Lunedì 23 ottobre alle ore 16 all’Auditorium dell’Università di Macerata (via P. Matteo Ricci, 2), il Dipartimento di Giurisprudenza, nell’ambito delle attività del corso di laurea in teorie culture e tecniche per il servizio sociale, propone il convegno Famiglia e Modernità. Tradizione e cambi-amento”.



Il convegno sarà aperto dal saluto del direttore del Dipartimento Ermanno Calzolaio e sarà introdotto dal presidente del corso di laurea Giuseppe Rivetti.

Famiglia e ModernitàIl contributo scientifico all’evento sarà apportato dagli interventi di Alfredo Mantovano, vice presidente del centro studi Rosario Livatino, Massimo Gandolfini, neurochirurgo, Simone Pillon, avvocato e mediatore familiare. Interverranno, inoltre, le docenti dell’Università Tiziana Montecchiari e Irene di Spilimbergo e la presidente del Movimento per la Vita Francesca D’Alessandro.

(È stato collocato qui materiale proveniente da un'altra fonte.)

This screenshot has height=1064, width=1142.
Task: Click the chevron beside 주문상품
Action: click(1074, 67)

“Le politiche statali – sostiene il prof. Rivetti – dovrebbero essere orientate verso un deciso sostegno alle famiglie, considerate come un reale ed effettivo «agente di sviluppo», in grado di svolgere un ruolo positivo per l’economia in una prospettiva più ampia di «bene comune».

Tuttavia, molte delle aspettative sembrano in gran parte andate deluse. Infatti, recenti ed incerti provvedimenti normativi, solo parzialmente ed in misura non sempre significativa, hanno trovato una concreta attuazione.

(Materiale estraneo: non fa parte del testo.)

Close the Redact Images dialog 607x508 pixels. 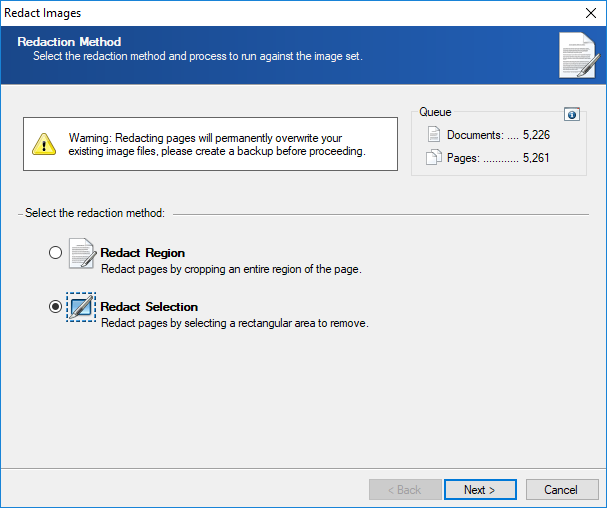[x=588, y=13]
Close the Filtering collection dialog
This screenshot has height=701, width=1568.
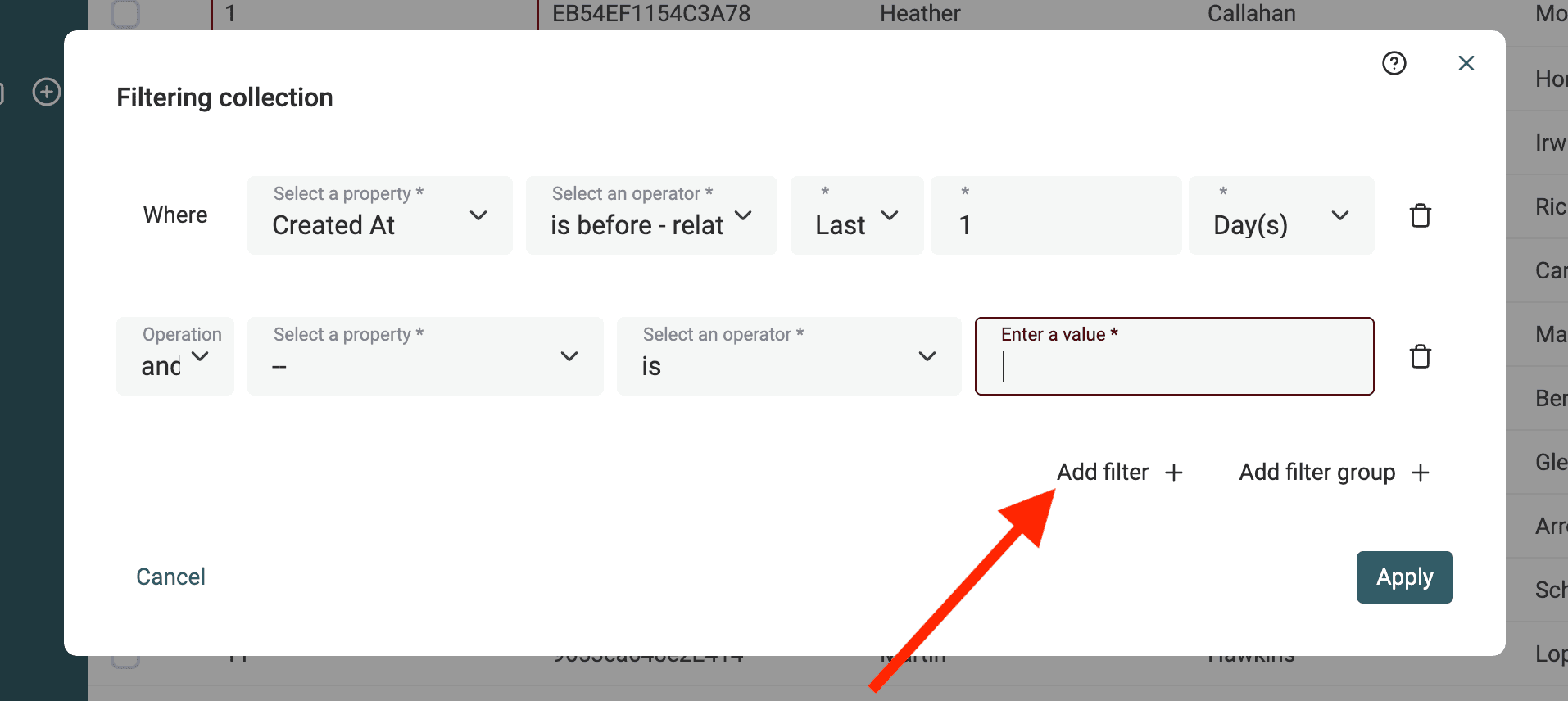tap(1466, 63)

Peraltro, non può trascurarsi lo stretto legame tra disagi economici e familiari. In tale contesto vanno inseriti tentativi, rimasti inattuati, di introdurre il quoziente familiare per consentire di ridurre il carico tributario che grava sulle famiglie, come in Francia dove da tempo è stato introdotto appunto il quoziente familiare, o in Inghilterra e Germania, dove il legislatore ha privilegiato la ripartizione del reddito tra più soggetti, in modo da abbassare il carico fiscale complessivo dei coniugi (splitting).”